> **To do**
An exact copy of the listing is what is needed here; write it out in full.

> **Supplied records**

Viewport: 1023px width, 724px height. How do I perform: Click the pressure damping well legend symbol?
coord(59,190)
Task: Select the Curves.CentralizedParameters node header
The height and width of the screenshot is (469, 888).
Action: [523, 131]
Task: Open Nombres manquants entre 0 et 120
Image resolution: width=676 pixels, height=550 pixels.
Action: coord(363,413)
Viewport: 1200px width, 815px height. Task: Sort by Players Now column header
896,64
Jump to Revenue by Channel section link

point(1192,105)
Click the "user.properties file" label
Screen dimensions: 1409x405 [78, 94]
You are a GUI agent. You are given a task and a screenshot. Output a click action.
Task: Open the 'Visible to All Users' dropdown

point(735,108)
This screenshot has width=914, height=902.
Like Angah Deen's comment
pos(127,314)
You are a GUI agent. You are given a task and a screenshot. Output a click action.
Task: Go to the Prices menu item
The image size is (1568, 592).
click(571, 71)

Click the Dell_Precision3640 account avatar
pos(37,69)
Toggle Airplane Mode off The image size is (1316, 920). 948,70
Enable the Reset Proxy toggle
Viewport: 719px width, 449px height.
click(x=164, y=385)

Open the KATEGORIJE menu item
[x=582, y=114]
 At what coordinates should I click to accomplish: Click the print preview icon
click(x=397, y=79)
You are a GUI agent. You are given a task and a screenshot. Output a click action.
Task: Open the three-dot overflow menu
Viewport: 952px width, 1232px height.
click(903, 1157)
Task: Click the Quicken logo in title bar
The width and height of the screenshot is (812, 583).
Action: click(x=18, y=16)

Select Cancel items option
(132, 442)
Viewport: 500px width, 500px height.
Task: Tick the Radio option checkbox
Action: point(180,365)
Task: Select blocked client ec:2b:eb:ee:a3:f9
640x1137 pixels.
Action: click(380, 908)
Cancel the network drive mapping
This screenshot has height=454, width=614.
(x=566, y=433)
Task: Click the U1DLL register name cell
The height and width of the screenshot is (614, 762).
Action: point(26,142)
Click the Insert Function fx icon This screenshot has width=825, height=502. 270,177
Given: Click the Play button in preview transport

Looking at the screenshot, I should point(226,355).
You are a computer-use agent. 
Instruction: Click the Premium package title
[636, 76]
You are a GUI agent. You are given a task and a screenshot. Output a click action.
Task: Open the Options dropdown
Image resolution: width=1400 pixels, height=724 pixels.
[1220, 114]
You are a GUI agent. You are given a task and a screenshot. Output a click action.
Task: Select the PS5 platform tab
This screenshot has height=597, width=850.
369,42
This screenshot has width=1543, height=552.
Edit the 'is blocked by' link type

> **Answer**
Viewport: 1023px width, 724px height. How do I perform: Click the pressure damping well legend symbol?
coord(59,190)
Task: Select the Curves.CentralizedParameters node header
The height and width of the screenshot is (469, 888).
Action: [523, 131]
Task: Open Nombres manquants entre 0 et 120
Image resolution: width=676 pixels, height=550 pixels.
Action: coord(363,413)
Viewport: 1200px width, 815px height. Task: Sort by Players Now column header
896,64
Jump to Revenue by Channel section link

point(1192,105)
Click the "user.properties file" label
Screen dimensions: 1409x405 [78, 94]
You are a GUI agent. You are given a task and a screenshot. Output a click action.
Task: Open the 'Visible to All Users' dropdown

point(735,108)
This screenshot has width=914, height=902.
Like Angah Deen's comment
pos(127,314)
You are a GUI agent. You are given a task and a screenshot. Output a click action.
Task: Go to the Prices menu item
The image size is (1568, 592).
click(571, 71)

Click the Dell_Precision3640 account avatar
pos(37,69)
Toggle Airplane Mode off The image size is (1316, 920). 948,70
Enable the Reset Proxy toggle
Viewport: 719px width, 449px height.
click(x=164, y=385)

Open the KATEGORIJE menu item
[x=582, y=114]
 At what coordinates should I click to accomplish: Click the print preview icon
click(x=397, y=79)
You are a GUI agent. You are given a task and a screenshot. Output a click action.
Task: Open the three-dot overflow menu
Viewport: 952px width, 1232px height.
click(903, 1157)
Task: Click the Quicken logo in title bar
The width and height of the screenshot is (812, 583).
Action: click(x=18, y=16)

Select Cancel items option
(132, 442)
Viewport: 500px width, 500px height.
Task: Tick the Radio option checkbox
Action: point(180,365)
Task: Select blocked client ec:2b:eb:ee:a3:f9
640x1137 pixels.
Action: click(380, 908)
Cancel the network drive mapping
This screenshot has height=454, width=614.
(x=566, y=433)
Task: Click the U1DLL register name cell
The height and width of the screenshot is (614, 762).
Action: point(26,142)
Click the Insert Function fx icon This screenshot has width=825, height=502. 270,177
Given: Click the Play button in preview transport

Looking at the screenshot, I should point(226,355).
You are a computer-use agent. 
Instruction: Click the Premium package title
[636, 76]
You are a GUI agent. You are given a task and a screenshot. Output a click action.
Task: Open the Options dropdown
Image resolution: width=1400 pixels, height=724 pixels.
[1220, 114]
You are a GUI agent. You are given a task and a screenshot. Output a click action.
Task: Select the PS5 platform tab
This screenshot has height=597, width=850.
369,42
This screenshot has width=1543, height=552.
Edit the 'is blocked by' link type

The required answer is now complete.